On that same topic, I was recently listening to an interview with Bill Buford -- the guy from the New Yorker who sold his ass onto the line at Mario Batali's Babbo (and elsewhere) as research for his book Heat -- in which he said this: "I found two kinds of people there: those who had gone to culinary college, and the few who had not -- including Mario himself. What you needed to be a cook, [Mario would] insist, was not schooling, but working -- in a proper top-flight kitchen -- provided that when you got home, you read your McGee."

That's Harold McGee, author and professor and dedicated amateur food scientist, who in 1984 published the massive, 700-page On Food and Cooking, which -- in its own bizarre way -- contains everything any working cook could ever need or want to know about the science (and history and uses and creation and chemistry and psychological underpinnings) of all things culinary. A couple of years ago, McGee came out with another version of On Food, this one almost 900 pages. And both Buford and Batali are firmly of the opinion that this guy -- formally educated or not -- is an indispensable resource for chefs.

I'm the same way with Beard. I don't love him. I find his essays occasionally impossible to read. And yet his books are like small hardback and cloth-bound boxes meant for the containment of very large and wide minds. Like McGee, he's a guy who -- through his obsession and attention -- does more than just chronicle or categorize food, putting it into a frame of reference that careful cooks can use to trace back all of today's weirdest and wildest nouvelle cookery.

So can you be a professional chef without having gone to C-school? Absolutely. But I'm with Buford and Batali on this one: You can cook without a diploma (and may even be a better cook), but not without a well-stocked book shelf. Read your Beard, your McGee (and your Escoffier, your antique Betty Crocker, your Julia Child and White and Keller and Michael Ruhlman and on and on), and you'll know, beyond question, that the calf's head should always be served with mustard, the ducks always split across the back, and what wine to serve with pig face. (It's pouilly fumé, by the way.)

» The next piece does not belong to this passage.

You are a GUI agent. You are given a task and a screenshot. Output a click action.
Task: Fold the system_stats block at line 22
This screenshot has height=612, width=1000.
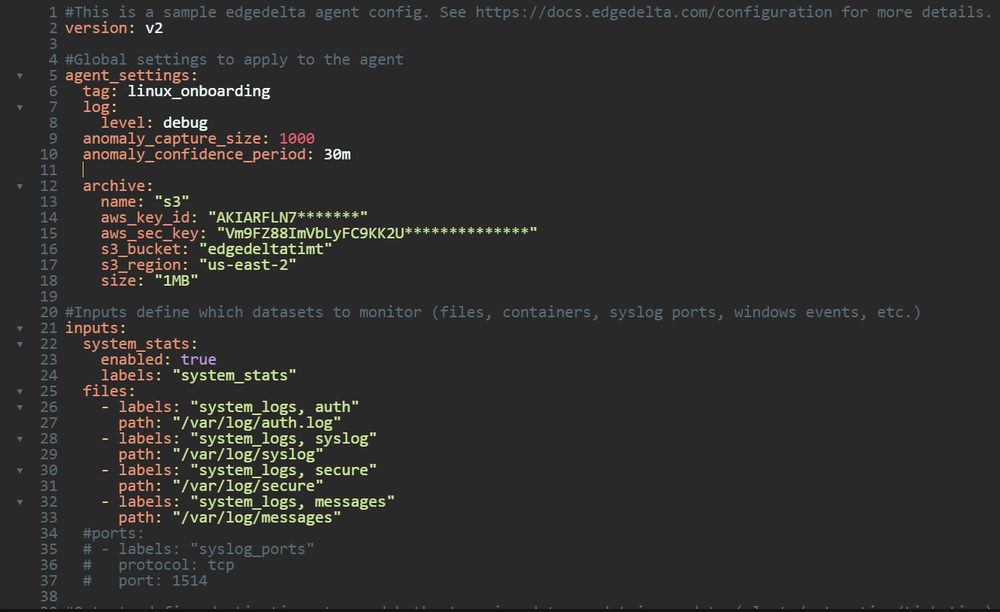click(x=20, y=344)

Leftovers: As if the guys at Frasca needed anyone else telling them how brilliant they are, chef/ partner Lachlan Mackinnon-Patterson will be named one of John Mariani's "Four Chefs to Watch" in Esquire's November food issue. (Not surprisingly, he's right beside former co-worker and French Laundry veteran John Fraser, now at Compass in New York.) This means that in the past couple of months, either Frasca itself or the guys at Frasca have collected a Top Fifty Restaurants nod from Gourmet (Frasca was 33), a "Hot List" bump from Conde Nast Traveler (the only Colorado restaurant to get one this time), a "Rising Star" nomination from the James Beard House, and now a quick, literary hand job from Mariani. Not to be discounted, I also said the place was pretty good in last week's Second Helping.